By Michelle Andrews
Special To Washington Post
When visiting the doctor, there may be strength in numbers.
In recent years, a growing number of doctors have begun holding group appointments – seeing up to a dozen patients with similar medical concerns all at once.
Advocates of the approach say such visits allow doctors to treat more patients, spend more time with them – even if not one-on-one – increase appointment availability and improve health outcomes.
Some see group appointments as a way to ease looming physician shortages. According to a recent study, meeting the country’s health care needs will require nearly 52,000 additional primary-care physicians by 2025. More than 8,000 of that total will be needed for the more than 27 million people newly insured under the Affordable Care Act.
“With Obamacare, we’re going to get a lot of previously uninsured people coming into the system, and the question will be ‘How are we going to service these people well?’ ” said Edward Noffsinger, who has developed group-visit models and consults with providers on their implementation. With that approach, “doctors can be more efficient and patients can have more time with their doctors.”
Some of the most successful shared appointments bring together patients with the same chronic condition, such as diabetes or heart disease. For example, in a diabetes group visit, a doctor might ask everyone to remove their shoes so he can examine their feet for sores or signs of infection, among other things. A typical session lasts up to two hours. In addition to answering questions and examining patients, the doctor often leads a discussion, often assisted by a nurse.
Insurance typically covers a group appointment just as it would an individual appointment; there is no change in the co-pay amount. Insurers generally focus on the level of care provided rather than where it’s provided or how many people are in the room, Noffsinger said.
Some patients say there are advantages to the group setting. “Patients like the diversity of issues discussed,” Noffsinger said. Patients sign an agreement promising not to disclose what they discuss at the meeting. Although some patients are initially hesitant about the approach, doctors say their shyness generally evaporates quickly.

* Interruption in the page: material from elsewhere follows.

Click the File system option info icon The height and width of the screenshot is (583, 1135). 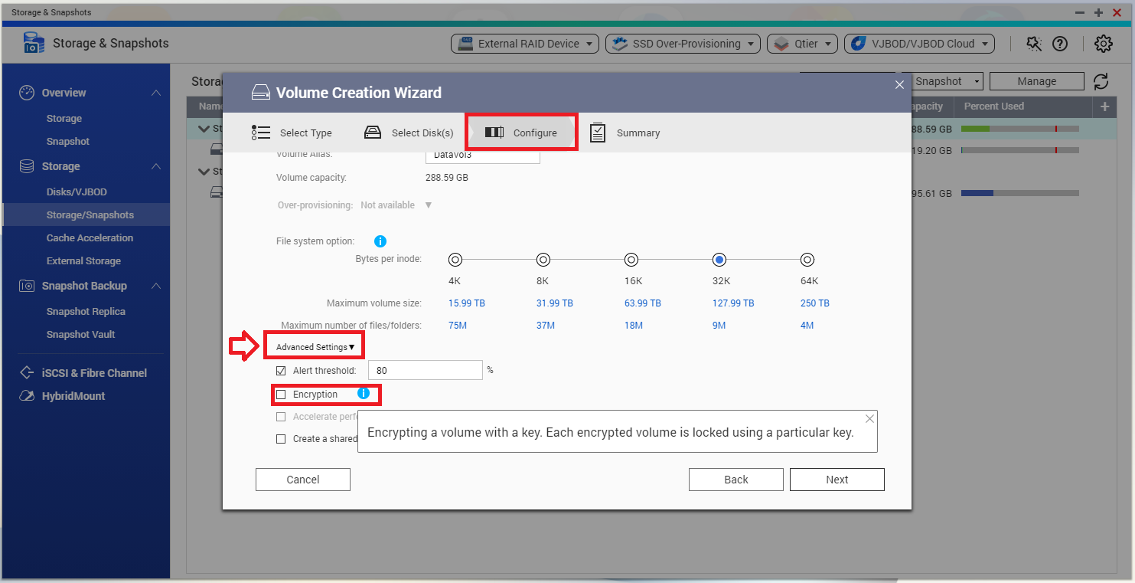tap(380, 241)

“We tell people, ‘You don’t have to say anything,’ ” said Edward Shahady, medical director of the Diabetes Master Clinician Program at the Florida Academy of Family Physicians Foundation in Jacksonville. Shahady trains medical residents and physicians to conduct group visits with diabetes patients.
Though group appointments may allow doctors to increase the number of patients they see and thereby boost their income, many doctors are uncomfortable with the concept, experts say, because they’re used to taking a more authoritative approach with patients rather than facilitating a discussion with them.

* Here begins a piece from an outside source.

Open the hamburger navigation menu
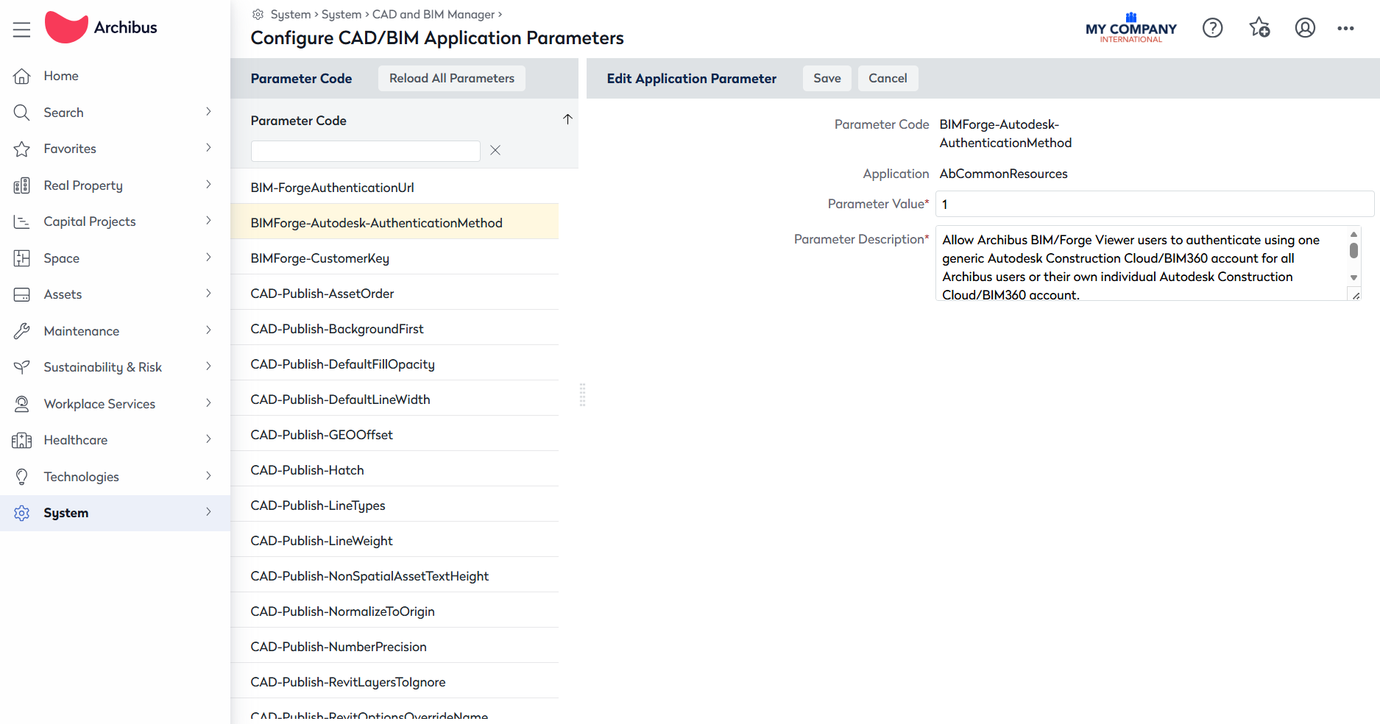The width and height of the screenshot is (1380, 724). pyautogui.click(x=21, y=29)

According to the American Academy of Family Physicians, 12.7 percent of family physicians conducted group visits in 2010, up from 5.7 percent in 2005.

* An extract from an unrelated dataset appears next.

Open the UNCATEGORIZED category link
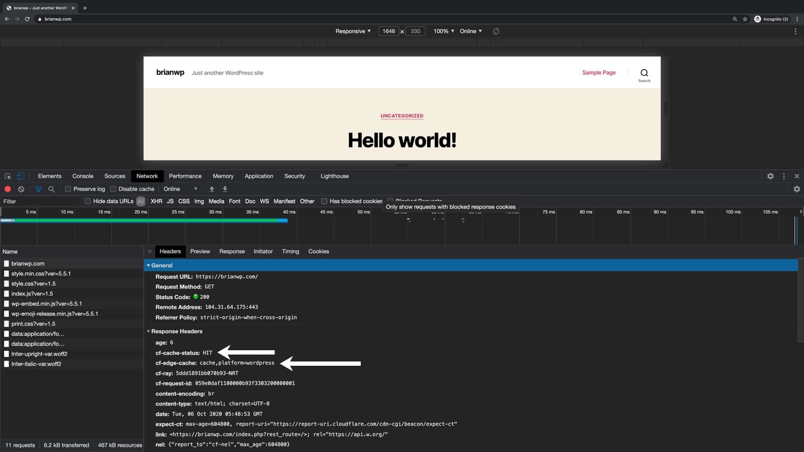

Some studies have found that group visits can improve health outcomes. In an Italian trial that randomly assigned more than 800 Type 2 diabetes patients to either group or individual care, the group patients had lower blood glucose, blood pressure, cholesterol and BMI levels after four years than the patients receiving individual care.
Doctors say patients may learn more from each other than they do from physicians.
“Patients really want to hear what others patients are experiencing,” Shahady said.
Jake Padilla of Westminster, Colo., participated in his first group visit more than a decade ago, shortly after he had heart bypass surgery.
Padilla, now 67, continued to attend group appointments geared to primary-care patients’ concerns for years after that at the Kaiser Permanente outpatient clinic near his home. He usually went once a month or so, and the members of the group constantly changed.
One woman who attended the group was 102 years old, he remembers. Fellow patients wanted to know how she managed to live that long. One of her secrets, she said, was deep breathing. Padilla has since used that advice when his blood pressure gets out of control.
But group visits aren’t for everyone. Padilla’s wife, Tedi, went to one meeting with him and never went back.
“She said she didn’t have time to sit there and listen to all those patients.”
This column is produced through a collaboration between The Post and Kaiser Health News, which has no affiliation with Kaiser Permanente.